En el Corazón del Abismo, Tharizdun transmitía su poder al Fragmento del Mal, que se clavaba cada vez más profundamente en el centro del universo. Los dioses comprendieron la gravedad de la amenaza: si no le detenían, Tharizdun rompería el tejido de la realidad y el universo quedaría expuesto al Reino Exterior, lo cual destruiría la propia existencia. Todos los dioses, buenos y malvados, se unieron contra Tharizdun. Amaunator construyó 333 esferas de luz pura y lideró a los dioses hacia el Corazón del Abismo. La lucha fue cruenta y los dioses comprendieron pronto que Tharizdun les superaba a todos. El Dios Oscuro mataba dioses con tan solo tocarles con uno de sus incontables tentáculos de entropía, y ningún poder cósmico hacía mella en él. Amaunator ordenó que todas las fuerzas se concentrasen en arrancar los 333 ojos de Tharizdun, que fueron introducidos en las esferas de luz construidas por él, creando gemas oscuras y espejadas.

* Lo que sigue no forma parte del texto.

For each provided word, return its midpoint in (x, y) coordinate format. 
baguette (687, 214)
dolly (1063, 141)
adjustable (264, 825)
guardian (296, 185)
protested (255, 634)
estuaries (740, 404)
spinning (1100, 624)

Cuando Tharizdun quedó cegado, Kelemvor, dios de la Muerte, atrajo la atención de Tharizdun hacia una prisión dimensional creada por Oghma, dios de la sabiduría. Cuando Tharizdun estaba cerca de la entrada, Tempus, dios de la Guerra, empujó al Dios Oscuro dentro. Ciego y aturdido, Tharizdun quedó encerrado en la prisión dimensional. Incapaz de encontrar la salida, sin sentidos que le guiasen, pronto se quedó dormido.

Cada mil años, la magia de Oghma debe regenerarse, lo cual causa un breve periodo de debilidad en las ataduras de la prisión. Durante este tiempo, Tharizdun despierta parcialmente y puede transmitir un fragmento de su poder al otro lado de la prisión. Durante miles de años ha luchado incesantemente para encontrar sus 333 ojos, mal llamados Gemas de Tharizdun, para poder despertar completamente y liberarse de su encierro.